Feynman had hoped to avoid this. The exclusion principle meant that only one electron could inhabit a particular quantum state; Teller thought he had caught him pulling two rabbits from a single hat. Indeed, in Feynman’s scheme particles did seem to violate this cherished principle by coming into existence for a ghostly instant. “It doesn’t make any difference—” he started to reply.

“How do you know?

“I know, I worked from a—”

“How could it be!” Teller said.

Feynman was drawing unfamiliar diagrams on the blackboard. He showed a particle of antimatter going backward in time. This mystified Dirac, the man who had first predicted the existence of antimatter. Dirac now asked a question about causality: “Is it unitary?” Unitary! What on earth did he mean?

“I’ll explain it to you,” Feynman said, “and then you can see how it works, then you can tell me if it’s unitary.” He went on, and from time to time he thought he could still hear Dirac muttering, “Is it unitary?”

Feynman—mystifyingly brilliant at calculating, strangely ignorant of the literature, passionate about physics, reckless about proof—had for once overestimated his ability to charm and persuade these great physicists. Yet in truth he had now found what had eluded all of his elders, a way to carry physics forward into a new era. He had created a private new science that brought past and future together in a starkly majestic tapestry. His new friend Dyson at Cornell had glimpsed it—“this wonderful vision of the world as a woven texture of world lines in space and time, with everything moving freely,” as Dyson described it. “It was a unifying principle that would either explain everything or explain nothing.” Twentieth-century physics had reached an edge. Older men were looking for a way beyond an obstacle to their calculations. Feynman’s listeners were eager for the new ideas of young physicists, but they were wedded to a certain view of the atomic world—or rather, a series of different views, each freighted with private confusion. Some were thinking mostly about waves—mathematical waves carrying the past into the present. Often, of course, the waves behaved as particles, like the particles whose trajectories Feynman sketched and erased on the blackboard. Some merely took refuge in the mathematics, chains of difficult calculations using symbols as stepping stones on a march through fog. Their systems of equations represented a submicroscopic world defying the logic of everyday objects like baseballs and water waves, ordinary objects with, “thank God,” as W. H. Auden put it (in a poem Feynman detested):

sufficient mass
To be altogether there,
Not an indeterminate gruel
Which is partly somewhere else.

The objects of quantum mechanics were always partly somewhere else. The chicken-wire diagrams that Feynman had etched on the blackboard seemed, by contrast, quite definite. Those trajectories looked classical in their precision. Niels Bohr stood up. He knew this young physicist from Los Alamos—Feynman had argued freely and vehemently with Bohr. Bohr had sought Feynman’s private counsel there, valuing his frankness, but now he was disturbed by the evident implications of those crisp lines. Feynman’s particles seemed to be following paths neatly fixed in space and time. This they could not do. The uncertainty principle said so.
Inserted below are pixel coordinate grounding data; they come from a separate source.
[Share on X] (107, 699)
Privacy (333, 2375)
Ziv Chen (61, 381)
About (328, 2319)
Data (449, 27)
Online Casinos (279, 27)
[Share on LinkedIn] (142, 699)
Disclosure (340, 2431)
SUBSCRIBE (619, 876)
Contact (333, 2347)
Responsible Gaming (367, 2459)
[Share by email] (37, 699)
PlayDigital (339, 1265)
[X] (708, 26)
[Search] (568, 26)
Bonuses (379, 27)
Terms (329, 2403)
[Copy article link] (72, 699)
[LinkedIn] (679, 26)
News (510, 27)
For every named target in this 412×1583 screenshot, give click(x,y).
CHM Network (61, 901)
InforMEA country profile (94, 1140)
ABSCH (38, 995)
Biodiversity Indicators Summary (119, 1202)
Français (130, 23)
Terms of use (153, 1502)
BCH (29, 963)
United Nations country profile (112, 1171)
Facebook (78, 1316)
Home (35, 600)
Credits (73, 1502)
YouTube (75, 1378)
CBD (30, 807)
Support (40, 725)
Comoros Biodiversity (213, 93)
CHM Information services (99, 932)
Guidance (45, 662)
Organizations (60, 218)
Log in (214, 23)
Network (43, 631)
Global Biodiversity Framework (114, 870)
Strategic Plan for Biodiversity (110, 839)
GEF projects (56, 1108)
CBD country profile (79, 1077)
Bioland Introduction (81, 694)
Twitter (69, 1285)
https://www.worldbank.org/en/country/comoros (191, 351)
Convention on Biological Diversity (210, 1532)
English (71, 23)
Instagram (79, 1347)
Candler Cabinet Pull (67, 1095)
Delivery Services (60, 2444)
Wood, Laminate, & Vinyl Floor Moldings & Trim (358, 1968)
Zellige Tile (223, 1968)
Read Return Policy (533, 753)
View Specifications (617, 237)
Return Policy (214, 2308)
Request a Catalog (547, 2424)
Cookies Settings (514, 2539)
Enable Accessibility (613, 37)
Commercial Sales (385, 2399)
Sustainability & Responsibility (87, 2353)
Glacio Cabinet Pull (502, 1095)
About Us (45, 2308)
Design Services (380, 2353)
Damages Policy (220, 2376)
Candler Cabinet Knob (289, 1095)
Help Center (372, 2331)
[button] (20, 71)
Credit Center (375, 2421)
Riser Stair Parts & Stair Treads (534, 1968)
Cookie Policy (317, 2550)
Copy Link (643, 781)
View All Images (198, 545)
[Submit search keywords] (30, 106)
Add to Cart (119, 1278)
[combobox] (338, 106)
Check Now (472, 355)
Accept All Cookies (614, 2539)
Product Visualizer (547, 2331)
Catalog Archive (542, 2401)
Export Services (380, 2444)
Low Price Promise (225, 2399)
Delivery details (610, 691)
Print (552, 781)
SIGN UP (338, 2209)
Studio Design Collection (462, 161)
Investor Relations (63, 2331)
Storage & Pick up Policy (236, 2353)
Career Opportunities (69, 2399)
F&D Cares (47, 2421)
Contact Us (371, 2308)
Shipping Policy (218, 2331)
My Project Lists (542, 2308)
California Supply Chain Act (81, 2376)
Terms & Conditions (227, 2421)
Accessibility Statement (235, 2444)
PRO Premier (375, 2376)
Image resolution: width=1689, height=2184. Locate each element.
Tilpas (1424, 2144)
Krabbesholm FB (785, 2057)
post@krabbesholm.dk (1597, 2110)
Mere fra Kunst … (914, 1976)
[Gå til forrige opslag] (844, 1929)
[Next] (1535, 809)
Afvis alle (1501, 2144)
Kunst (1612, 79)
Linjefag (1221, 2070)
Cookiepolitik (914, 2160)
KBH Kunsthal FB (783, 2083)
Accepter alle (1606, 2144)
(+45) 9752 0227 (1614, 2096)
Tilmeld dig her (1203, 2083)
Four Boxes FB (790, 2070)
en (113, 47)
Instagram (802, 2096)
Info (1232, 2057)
“Already we know that the classical idea of the trajectory in a path is not a legitimate idea in quantum mechanics,” he said, or so Feynman thought—Bohr’s soft voice and notoriously vague Danish tones kept his listeners straining to understand. He stepped forward and for many minutes, with Feynman standing unhappily to the side, delivered a humiliating lecture on the uncertainty principle. Afterward Feynman kept his despair to himself. At Pocono a generation of physics was melting into the next, and the passing of generations was neither as clean nor as inevitable as it later seemed.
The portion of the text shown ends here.